Start of Block

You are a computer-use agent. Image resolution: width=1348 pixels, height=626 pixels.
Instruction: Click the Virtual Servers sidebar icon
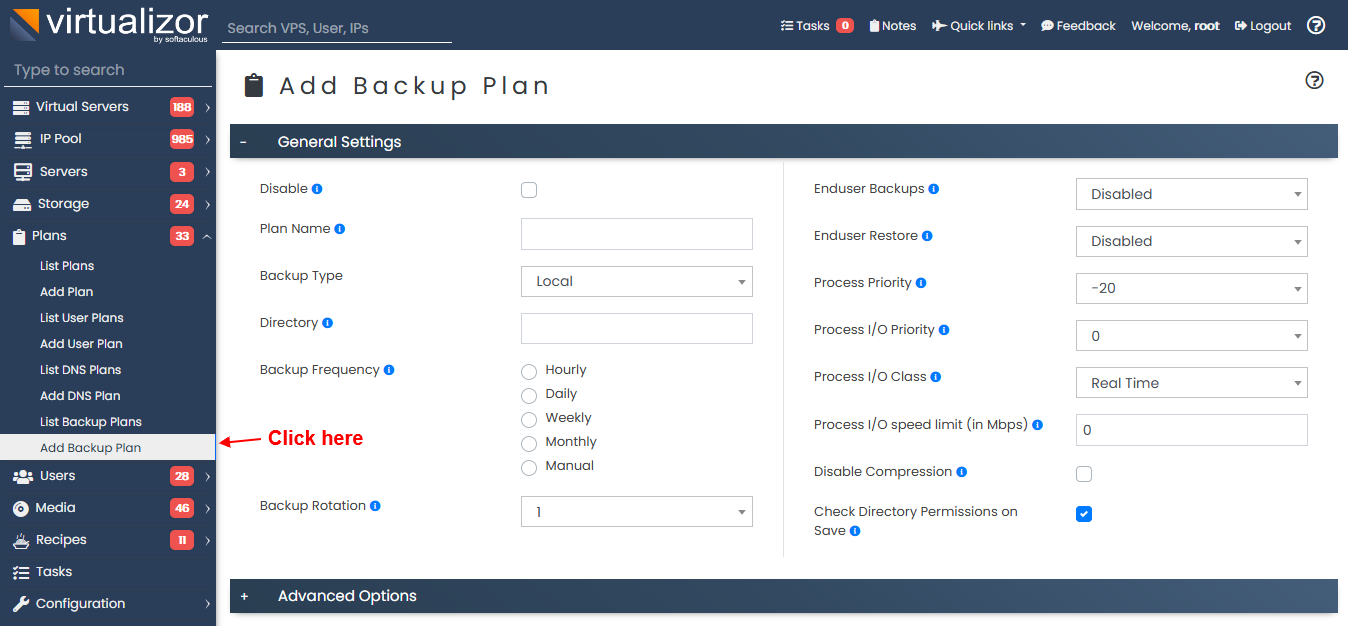point(22,106)
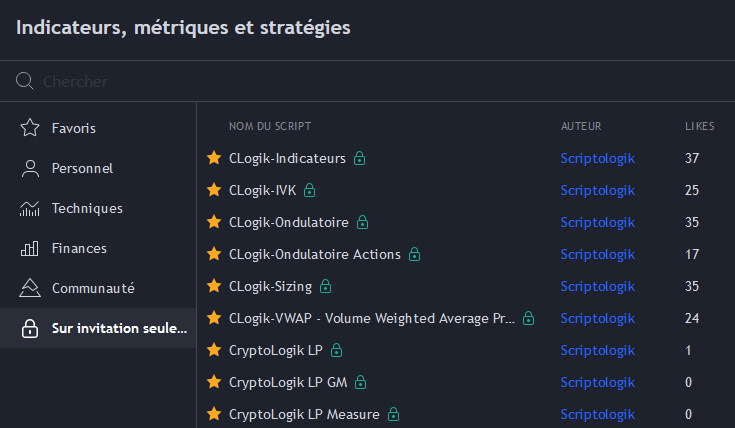Click the lock icon beside CryptoLogik LP GM

[360, 382]
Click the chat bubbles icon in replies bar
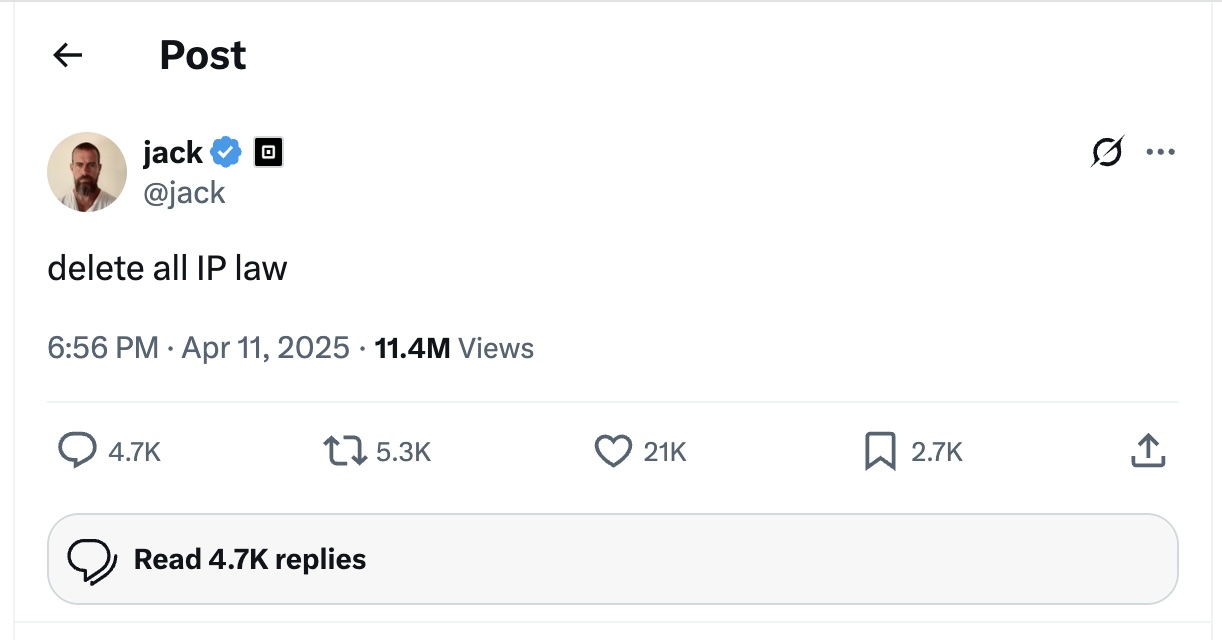 [89, 559]
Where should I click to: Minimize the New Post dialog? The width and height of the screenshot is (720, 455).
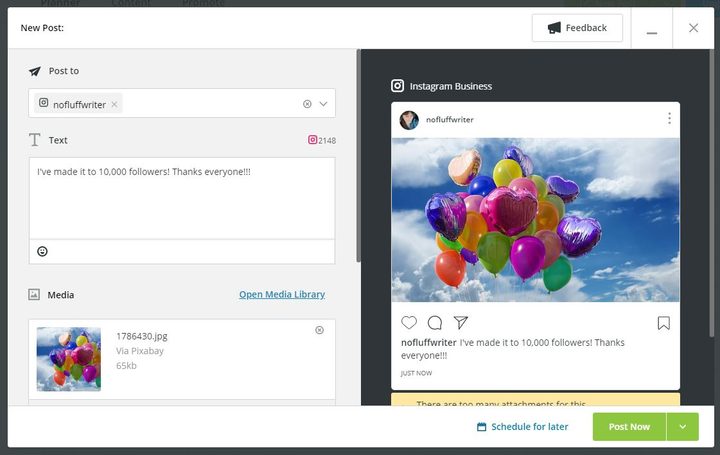[x=652, y=28]
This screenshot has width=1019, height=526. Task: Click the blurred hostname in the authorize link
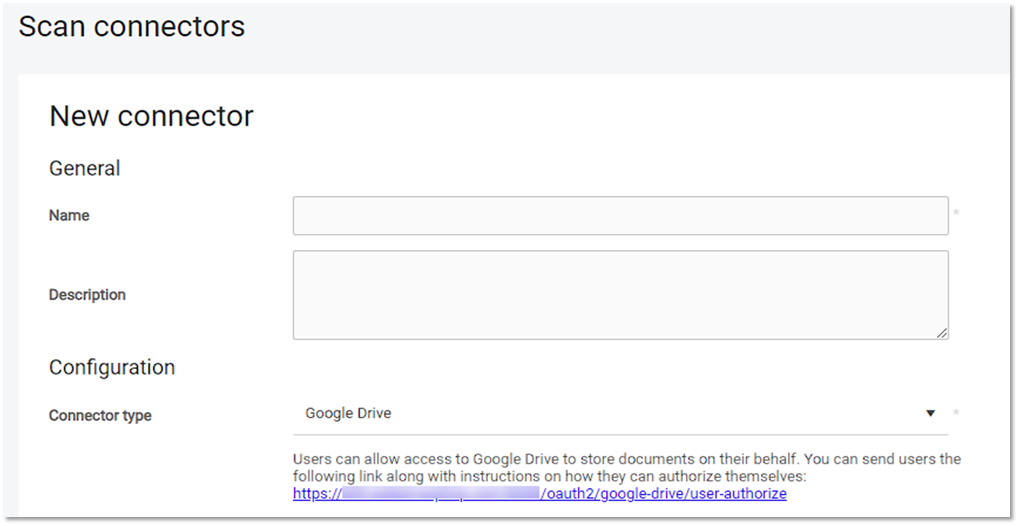[x=440, y=494]
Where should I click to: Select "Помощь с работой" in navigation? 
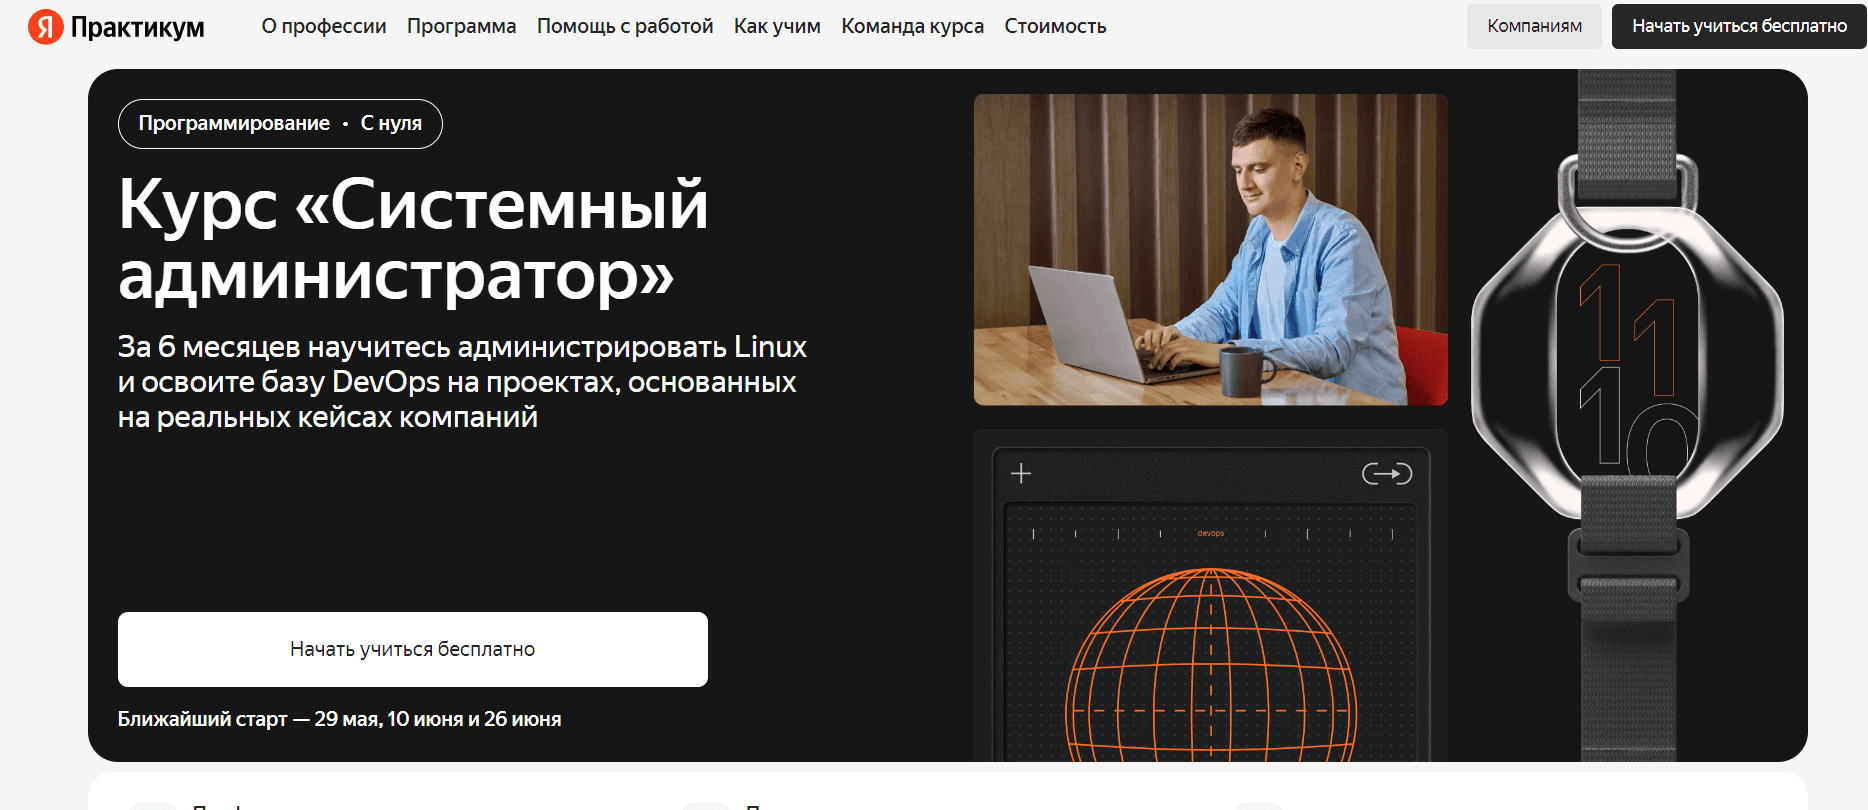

End of Block

:: Required action ::
Take the line with "Where should I click to: Minimize" and each line after it through the end of the material above, and reproduce them exactly, without the pictures.

:: Output for this task ::
Where should I click to: Minimize the New Post dialog? The width and height of the screenshot is (720, 455).
[x=652, y=28]
This screenshot has width=1019, height=526. Task: Click the blurred hostname in the authorize link
[x=440, y=494]
Where should I click to: Select "Помощь с работой" in navigation? 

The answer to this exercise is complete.